Too mulch time on plowsite, not enuf time chekin equipment.....?..?..trying to make useful posts for once...your wellcum btw


----------



## Mark Oomkes (Dec 10, 2000)

I was hoping you would answer...


----------



## plow4beer (Nov 16, 2016)

Seriously though, how old are these vehicles this is happening on.?


----------



## John_DeereGreen (Jan 2, 2011)

Aluminum or steel wheels?


----------



## Ajlawn1 (Aug 20, 2009)

My 5500 rears started doing that this year too... First time, but now we did take them off for tire replacement and brake work. Now when we did put them back on we did use a pipe and breaker bar to tighten.....


----------



## Mr.Markus (Jan 7, 2010)

It happens more with duallys, pretty expensive way to learn to get in the habit of checking them, even if its once a month, timed properly it gets you out of the house at the perfect time to save your sanity.


----------



## plow4beer (Nov 16, 2016)

Ajlawn1 said:


> My 5500 rears started doing that this year too... First time, but now we did take them off for tire replacement and brake work. Now when we did put them back on we did use a pipe and breaker bar to tighten.....

**GIVEN REQUEST 1**
Answer from the forum thread:
(a) Which two kinds of wheels does John_DeereGreen ask about?
(b) What did Ajlawn1 use to tighten the rears when putting them back on?
(c) According to Mr.Markus, with what kind of vehicle does it happen more?
**GIVEN REQUEST 2**
Rewrite the part of the forum thread starting at "## Ajlawn1 (Aug" and ending at "save your sanity.", with "once a month" replaced by "twice a month".
The data after this point is separate from the forum thread.

**RECORDS SUPPLIED**

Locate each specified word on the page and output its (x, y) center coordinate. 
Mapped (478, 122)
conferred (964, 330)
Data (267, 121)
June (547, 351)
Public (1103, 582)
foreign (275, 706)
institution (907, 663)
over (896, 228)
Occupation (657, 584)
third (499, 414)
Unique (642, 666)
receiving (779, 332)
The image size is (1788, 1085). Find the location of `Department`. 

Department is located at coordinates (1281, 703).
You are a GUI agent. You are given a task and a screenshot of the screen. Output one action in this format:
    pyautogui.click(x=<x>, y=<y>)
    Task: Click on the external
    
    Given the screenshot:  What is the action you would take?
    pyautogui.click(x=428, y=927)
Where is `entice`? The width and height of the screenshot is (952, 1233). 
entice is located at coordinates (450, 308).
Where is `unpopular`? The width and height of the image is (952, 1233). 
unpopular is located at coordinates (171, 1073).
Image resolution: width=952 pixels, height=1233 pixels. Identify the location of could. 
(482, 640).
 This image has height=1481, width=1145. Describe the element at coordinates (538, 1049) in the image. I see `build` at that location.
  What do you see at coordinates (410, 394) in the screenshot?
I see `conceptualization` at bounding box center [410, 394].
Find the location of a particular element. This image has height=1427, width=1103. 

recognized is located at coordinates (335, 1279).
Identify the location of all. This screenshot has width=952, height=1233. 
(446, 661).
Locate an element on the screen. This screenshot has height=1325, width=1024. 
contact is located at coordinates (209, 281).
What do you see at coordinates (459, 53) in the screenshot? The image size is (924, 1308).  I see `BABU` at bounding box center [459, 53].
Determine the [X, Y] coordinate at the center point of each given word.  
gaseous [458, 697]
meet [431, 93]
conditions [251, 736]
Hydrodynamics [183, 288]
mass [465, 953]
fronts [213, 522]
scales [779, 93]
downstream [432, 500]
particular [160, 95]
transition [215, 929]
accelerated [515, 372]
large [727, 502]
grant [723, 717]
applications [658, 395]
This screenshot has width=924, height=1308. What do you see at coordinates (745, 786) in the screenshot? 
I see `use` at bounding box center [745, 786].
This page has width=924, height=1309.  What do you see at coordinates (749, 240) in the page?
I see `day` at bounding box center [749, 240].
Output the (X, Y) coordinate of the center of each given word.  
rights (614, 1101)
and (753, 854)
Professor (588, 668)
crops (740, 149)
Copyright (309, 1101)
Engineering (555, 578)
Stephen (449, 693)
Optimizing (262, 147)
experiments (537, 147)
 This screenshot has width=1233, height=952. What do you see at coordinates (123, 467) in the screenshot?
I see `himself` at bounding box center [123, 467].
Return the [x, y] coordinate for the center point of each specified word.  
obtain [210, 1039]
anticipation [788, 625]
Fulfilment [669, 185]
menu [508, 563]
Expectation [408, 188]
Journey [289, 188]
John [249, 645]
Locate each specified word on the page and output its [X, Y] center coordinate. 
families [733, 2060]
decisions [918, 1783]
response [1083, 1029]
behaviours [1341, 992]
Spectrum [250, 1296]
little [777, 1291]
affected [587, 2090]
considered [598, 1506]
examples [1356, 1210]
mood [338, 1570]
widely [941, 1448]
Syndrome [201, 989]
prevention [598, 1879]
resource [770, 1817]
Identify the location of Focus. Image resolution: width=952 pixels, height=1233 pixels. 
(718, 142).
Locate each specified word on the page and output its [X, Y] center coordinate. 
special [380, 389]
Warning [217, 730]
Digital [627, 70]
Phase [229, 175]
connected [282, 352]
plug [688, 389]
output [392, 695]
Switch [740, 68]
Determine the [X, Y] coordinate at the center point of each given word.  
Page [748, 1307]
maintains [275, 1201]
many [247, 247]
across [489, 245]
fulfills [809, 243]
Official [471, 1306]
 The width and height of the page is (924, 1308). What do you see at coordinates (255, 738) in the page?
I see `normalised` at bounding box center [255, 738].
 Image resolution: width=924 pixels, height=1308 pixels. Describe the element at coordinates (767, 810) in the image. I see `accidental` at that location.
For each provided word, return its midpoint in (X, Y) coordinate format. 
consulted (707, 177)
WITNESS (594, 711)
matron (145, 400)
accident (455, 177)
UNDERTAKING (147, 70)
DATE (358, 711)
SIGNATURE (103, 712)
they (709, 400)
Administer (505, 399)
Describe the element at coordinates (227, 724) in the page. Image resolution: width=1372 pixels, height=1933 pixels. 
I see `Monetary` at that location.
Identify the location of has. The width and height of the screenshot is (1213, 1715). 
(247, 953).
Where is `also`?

**WRITTEN RESPONSE 1**
(a) Aluminum or steel
(b) A pipe and breaker bar
(c) Duallys

**WRITTEN RESPONSE 2**
## Ajlawn1 (Aug 20, 2009)

My 5500 rears started doing that this year too... First time, but now we did take them off for tire replacement and brake work. Now when we did put them back on we did use a pipe and breaker bar to tighten.....


----------



## Mr.Markus (Jan 7, 2010)

It happens more with duallys, pretty expensive way to learn to get in the habit of checking them, even if its twice a month, timed properly it gets you out of the house at the perfect time to save your sanity.